Concernant la déductibilité de la TVA grevant les dépenses liées à une cession de titres par une société holding
La haute juridiction administrative énonce que lorsqu'une telle société se livre à une activité économique à raison de laquelle elle est assujettie à la TVA et envisage de céder tout ou partie des titres d'une participation qu'elle détient, elle est en droit de déduire la TVA ayant grevé les dépenses exposées en vue de préparer cette cession, sous réserve de produire des pièces justificatives. Ces dépenses sont réputées faire partie de ses frais généraux et se rattacher aux éléments constitutifs du prix des opérations relevant de son activité économique. Elle précise toutefois que cette déductibilité peut être remise en cause lorsque l'administration établit que l'opération a revêtu un caractère patrimonial, notamment si le produit de la cession a été distribué ou si les dépenses ont été incorporées dans le prix de cession des titres.
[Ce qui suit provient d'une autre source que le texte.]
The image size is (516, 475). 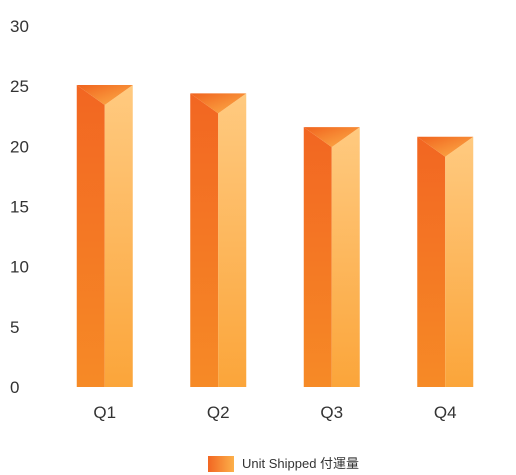 What do you see at coordinates (14, 388) in the screenshot?
I see `y-tick-label: 0` at bounding box center [14, 388].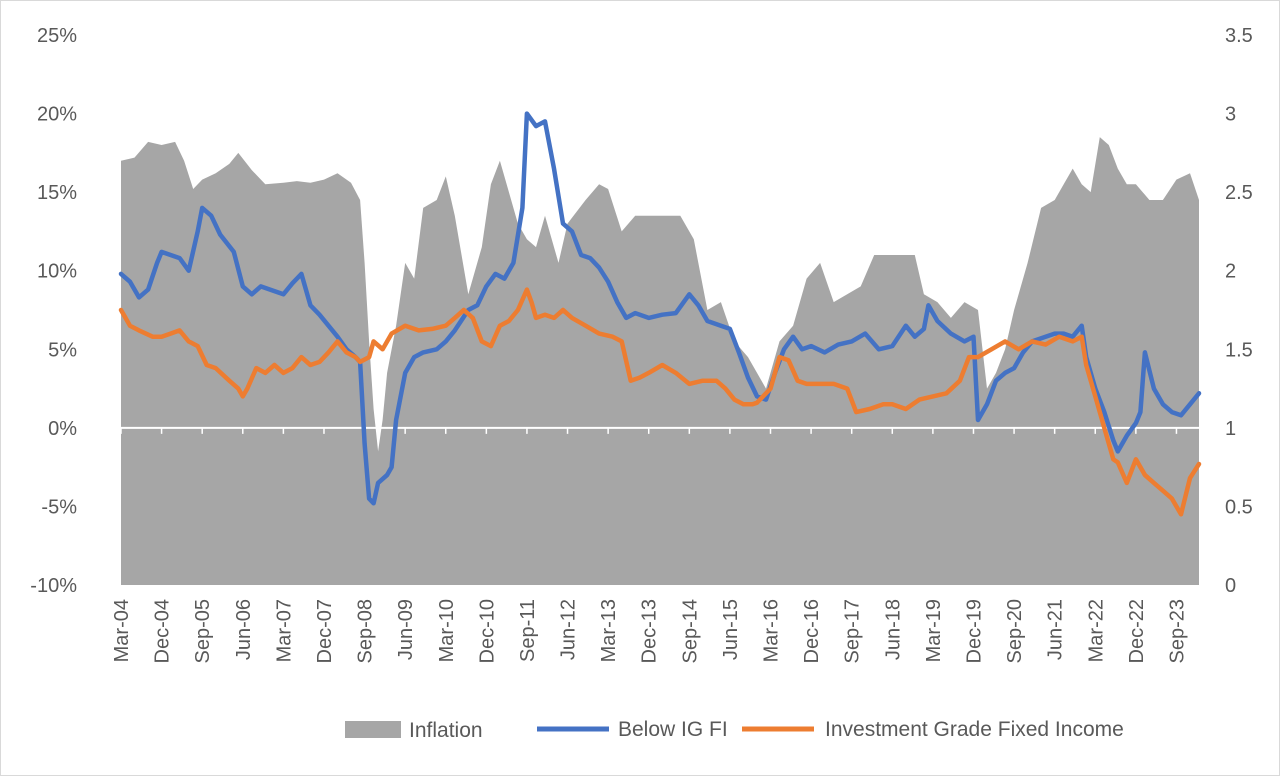  Describe the element at coordinates (1239, 193) in the screenshot. I see `y-right-tick-label: 2.5` at that location. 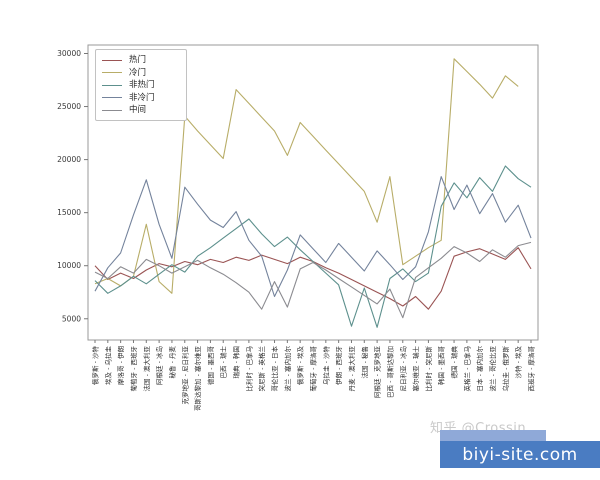 I want to click on x-tick-label: 德国 - 墨西哥, so click(x=210, y=366).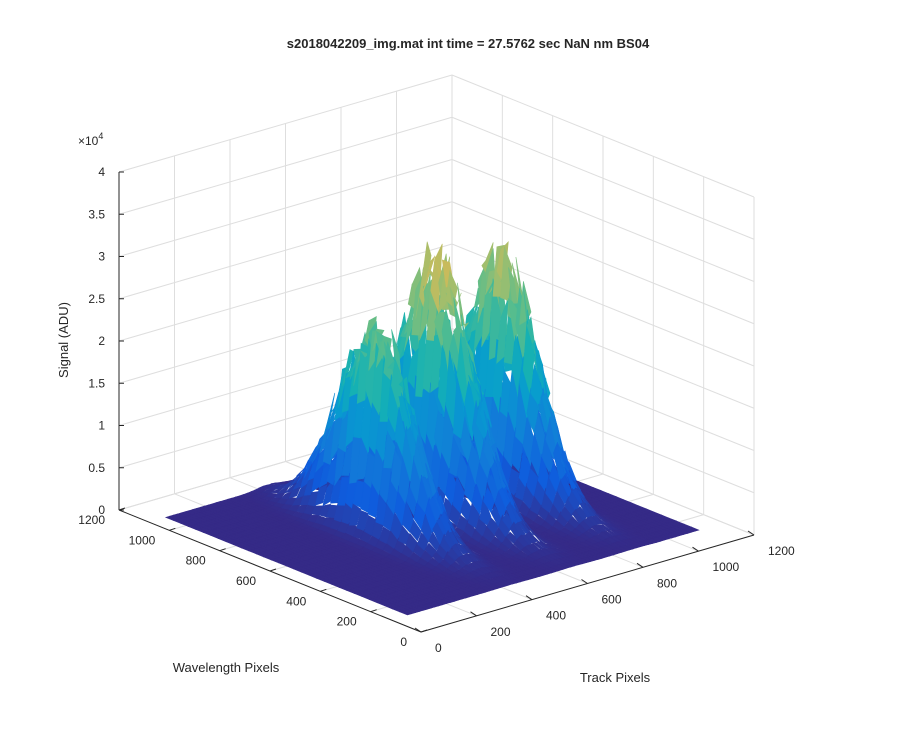 The image size is (900, 750). I want to click on x-tick-label: 1000, so click(726, 567).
Régime applicable aux dépenses inhérentes à la transaction elle-même.
Le Conseil d'Etat rappelle que si la TVA grevant ces dépenses n'est en principe pas déductible dès lors qu'elles présentent un lien direct et immédiat avec l'opération de cession des titres, la société holding est néanmoins en droit de déduire cette taxe si elle établit que ces dépenses n'ont pas été incorporées dans le prix de cession et doivent être regardées comme faisant partie de ses frais généraux.
Or, au cas particulier le Conseil d'Etat constate que la CAA, en affirmant que la société n'avait d'activité économique qu'avec sa filiale 3W, a ignoré les contrats de prestations de services conclus avec les sociétés Ca et RS, qui figuraient pourtant au dossier. Ce faisant, elle a "dénaturé les pièces du dossier qui lui était soumis".
4. Il ressort des pièces du dossier soumis aux juges du fond que la société Albatros Développement détenait des participations dans les sociétés Cabamix et Roadway Solutions auxquelles elle fournissait des prestations de services en vertu de contrats conclus les 1er octobre 2013 et 3 janvier 2018. Dès lors, en estimant que la société Albatros Développement n'exerçait aucune autre activité économique que celle consistant à offrir des prestations de service à la société 3Wayste et en jugeant, pour ce motif, que la taxe sur la valeur ajoutée ayant grevé les sommes versées à la société JM Industrie en rémunération de ses prestations de négociation de la cession des titres de la société 3Wayste ne présentaient pas un caractère déductible, la cour a dénaturé les pièces du dossier qui lui était soumis. Par suite, et sans qu'il soit besoin de se prononcer sur les autres moyens de son pourvoi, la société Albatros Développement est fondée à demander l'annulation de l'arrêt qu'elle attaque.
Pour le juge administratif, cette dénaturation est constitutive d'une erreur de droit justifiant la cassation de l'arrêt.